Milieus, Midstreams, Subsistential Territories

Gerald Raunig

Translated by Kelly Mulvaney

Gerald Raunig Technecologies transversal

 

In 1992, shortly before his death, Félix Guattari wrote: “Most older methods of communication, reflection and dialogue have dissolved in favor of an individualism and a solitude that are often synonymous with anxiety and neurosis. It is for this reason, that I advocate - under the aegis of a new conjunction of environmental ecology, social ecology and mental ecology - the invention of new collective assemblages of enunciation […]. Similarly, intelligence and sensibility have undergone a total mutation as a result of new computer technology, which has increasingly insinuated itself into the motivating forces of sensibility, acts, and intelligence.
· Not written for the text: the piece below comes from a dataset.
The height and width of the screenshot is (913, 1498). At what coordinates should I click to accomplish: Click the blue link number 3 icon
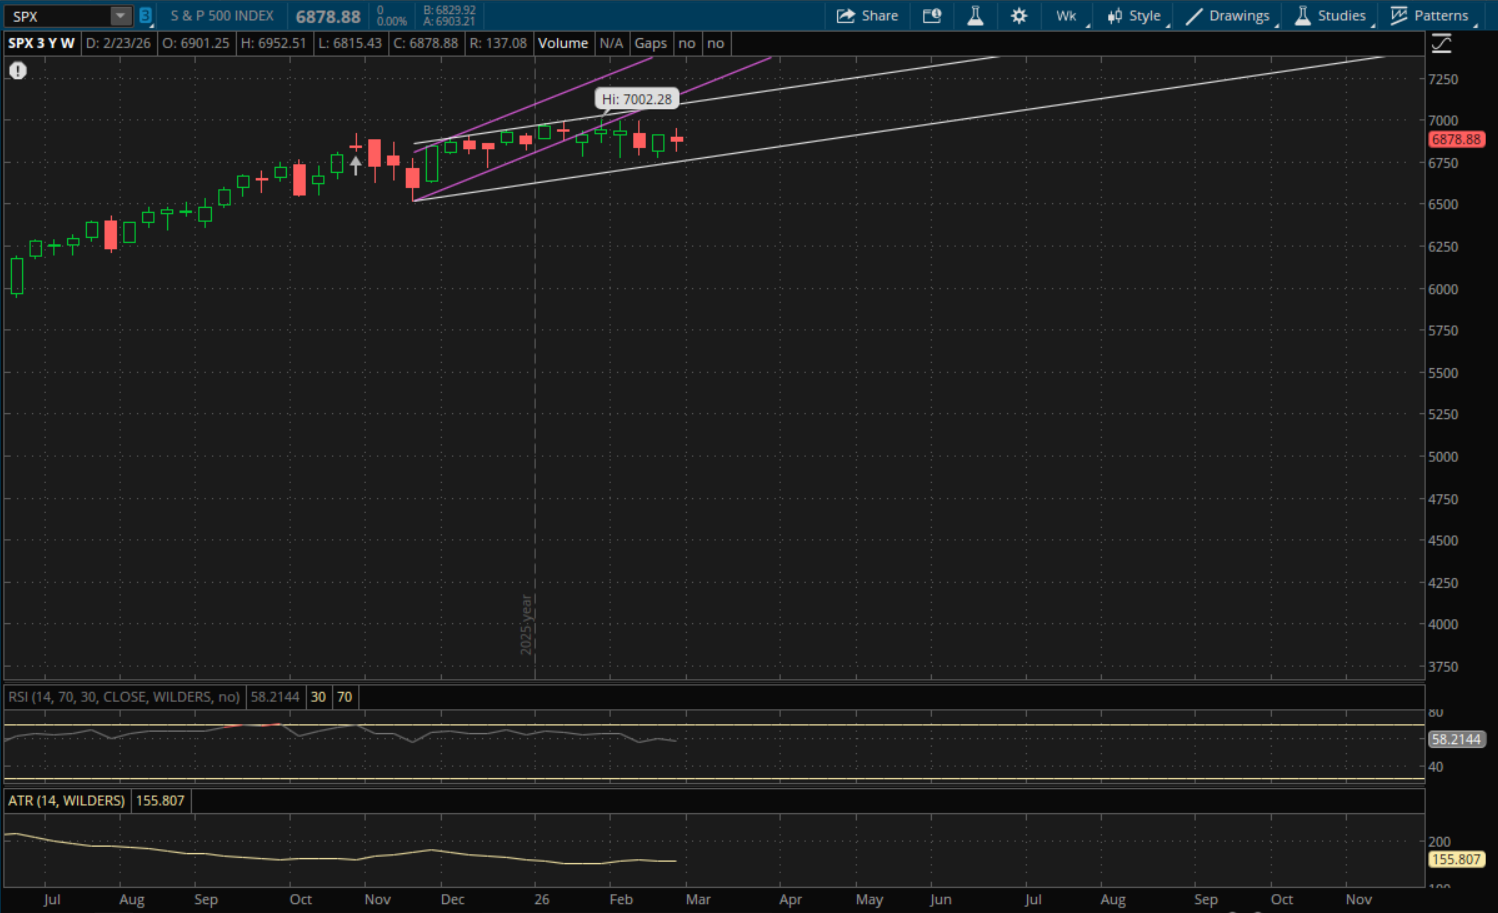coord(146,16)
We are currently witnessing a mutation of subjectivity that perhaps surpasses the invention of writing, or the printing press, in importance.”[1]

A radical mutation of subjectivity that accompanies the proliferation of new informatic machines – 26 years after the publication of Félix Guattari’s final text the magnitude of this technopolitical mutation in its monstruous multiple meaning between authoritarian truth production, micro-fascisms, and new modes of subjectivation is recognizable in new form. Fake news, alternative facts, Lügenpresse, post-facticity, post-truth – the amalgam of old boulevard media and newer “social media” appears to establish a new formation of technologies of hatred and agitation. And precisely in this fatal situation it also applies, completely in a Guattarian sense: whenever a new techno-dispositive is set in motion, affective and revolutionary machines concatenate with it, there occurs an intensification of desires on all imaginable and unimaginable levels. Romances in unexpected constellations, new forms of affection, unheard collective assemblages of expression, institutings of a non-fascist life. Technecology.
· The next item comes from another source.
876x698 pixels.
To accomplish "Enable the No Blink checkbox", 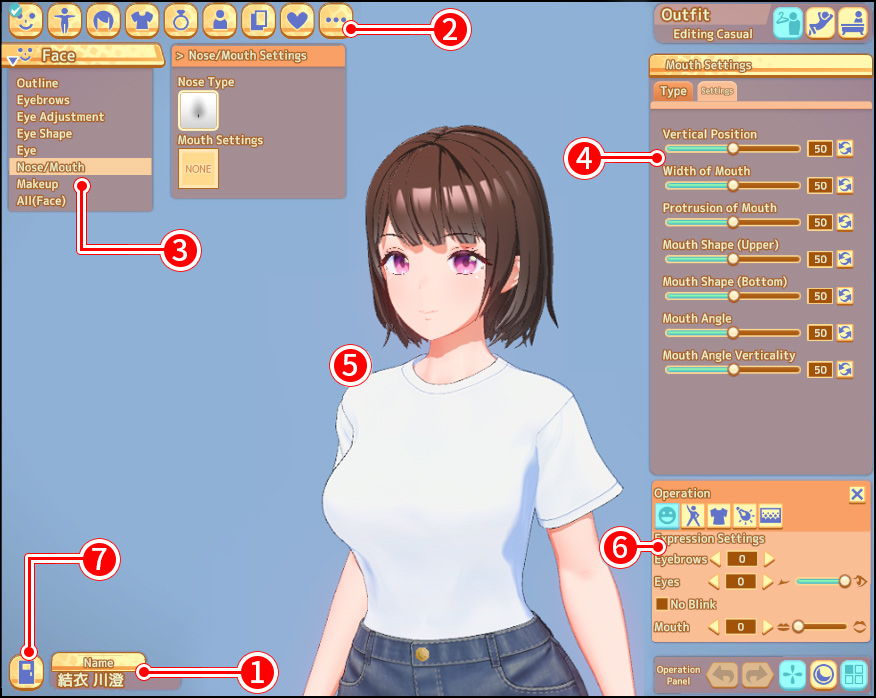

Guattari’s three ecologies,[2] the environment, the socius, and the mentalities, are not intertwined with techno-dispositives in such a way that a fourth could simply be added to the three. It is much more an integral concatenation of technical dispositives and desiring machines, which cannot be reduced to questions of the usability and innovative use of new media and technologies: the alter-globalization movement used text messages to spread the word about protests, and it used the internet to broadly organize apart from mass media, yet at the same time throughout this use a surplus of desire manifested that could not be explained only by technical utility. The Iranian Green Revolution agitated successfully with smart phones and YouTube to circumvent the censorship of mass media, and here too the fascination of the new gadgets combined with desiring machines that would be uncontrollable over time. The “Arab Spring” did not become known as the Facebook Revolution because it was another marketing gag of the monopolist or because Facebook is simply a powerful technical tool, but because as a trigger at the time it entailed a monstruous bundling of desires. And Twitter is ultimately not necessarily the name of a vehicle for the whimsical messages of people like Donald Trump, it is also one of the technical dispositives behind, below, and around the current Spanish movements from 15M to the municipalisms.[3]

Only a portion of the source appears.